Saturday, August 28, 2010

Media Justice Mash-Up: Rape, Violence, Poverty & Making Media

Cross posted from my Media Justice column

As the summer comes to a close and I prepare for teaching a new group of public intellectuals in my class, I’m reminded of the amazing work by the media makers I know and love. Here I’d like to share some of the musings, theorizing, and communities building that media makers in my network have been creating. I encourage you all to spend some time with each of the pieces that resonate with you and take some time to also read the comments section of each piece as they are wonderful additions to the conversations.

My homegirl Problem Chylde has begun to share her musings with us again.

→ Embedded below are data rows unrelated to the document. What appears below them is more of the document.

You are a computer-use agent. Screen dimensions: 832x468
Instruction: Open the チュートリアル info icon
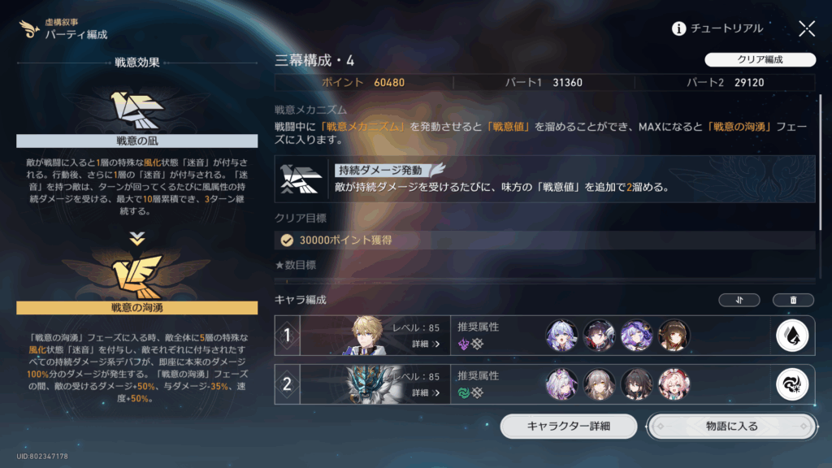(x=678, y=28)
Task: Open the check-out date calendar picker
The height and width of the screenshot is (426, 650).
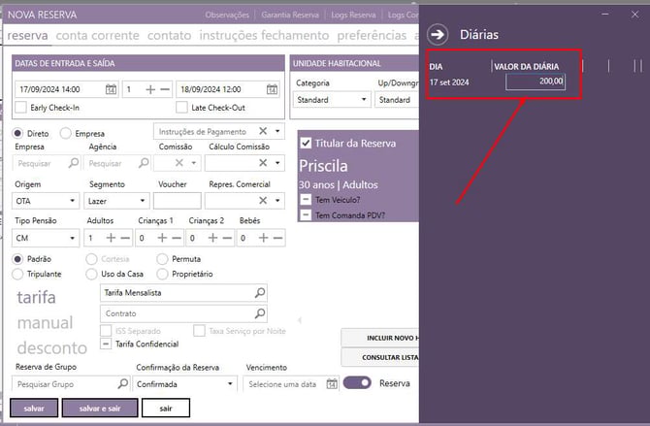Action: point(273,89)
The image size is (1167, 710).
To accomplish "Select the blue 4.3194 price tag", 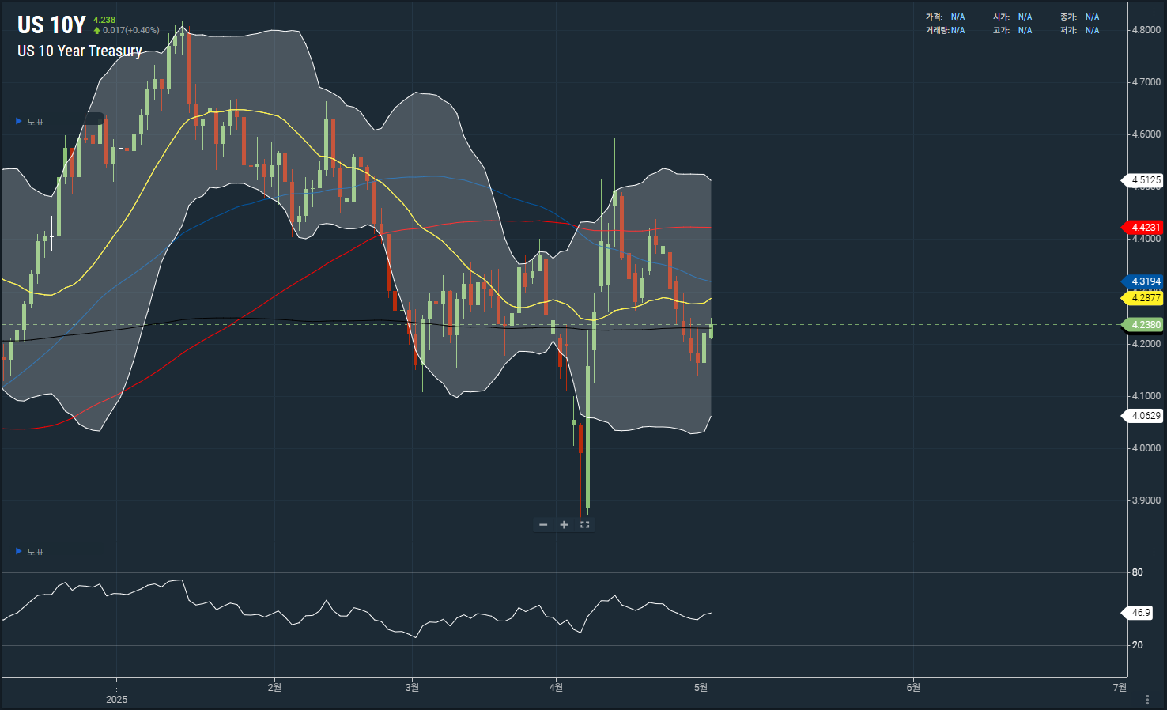I will (1145, 281).
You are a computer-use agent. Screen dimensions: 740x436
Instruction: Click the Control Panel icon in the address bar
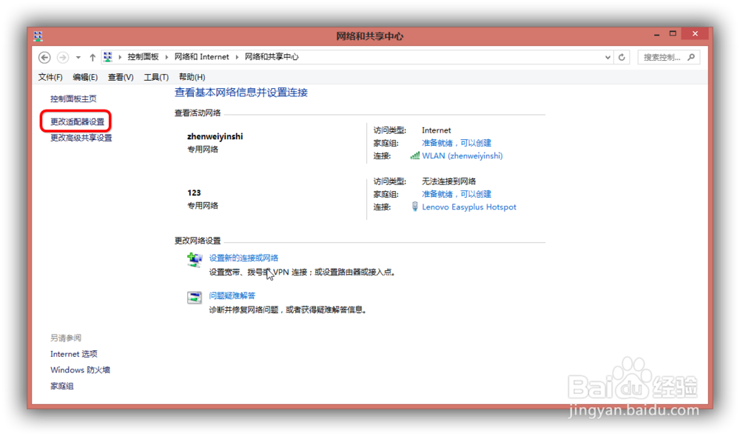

I’ve missed reading her writing on her own site (she has had guest blogging spots on feministe ). This past week she’s had two amazing pieces on her own blog, the first focuses on media, community and pop culture responses to the rape of the sister of Antoine Dodson. In her article titled “think twice” she writes:

think twice before you laugh at antoine dodson. i know everything is supposed to take a backseat to short-lived fame and exposure. but how would you feel if your sister was attacked by a rapist and people did nothing about it? officials laughed at you, police took their time coming to investigate, media crews didn’t arrive until you called them, and then your time on the news gets spoofed to entertain others instead of warn them. antoine’s taking his time in the spotlight in stride, and i think he’s doing it for kelly’s sake. i hope all the people laughing and singing “hide your kids, hide your wife” are writing all of the people in kelly’s community and state to do something about catching the rapist.


I pick this piece of hers first because I’ve seen this video of Antoine Dodson shared on Twitter and mostly on my Facebook among friends and other folks who found it hilarious. I admit that I was one of those people who first heard the story via this outlet and I did chuckle. At the same time I realized that this was a story of a community that was in distress. Will we laugh as we watch the images during this 5 year anniversary of Hurricane Katrina? As Problem Chylde asks: “how loudly would you scream if you realized no one is truly safe?”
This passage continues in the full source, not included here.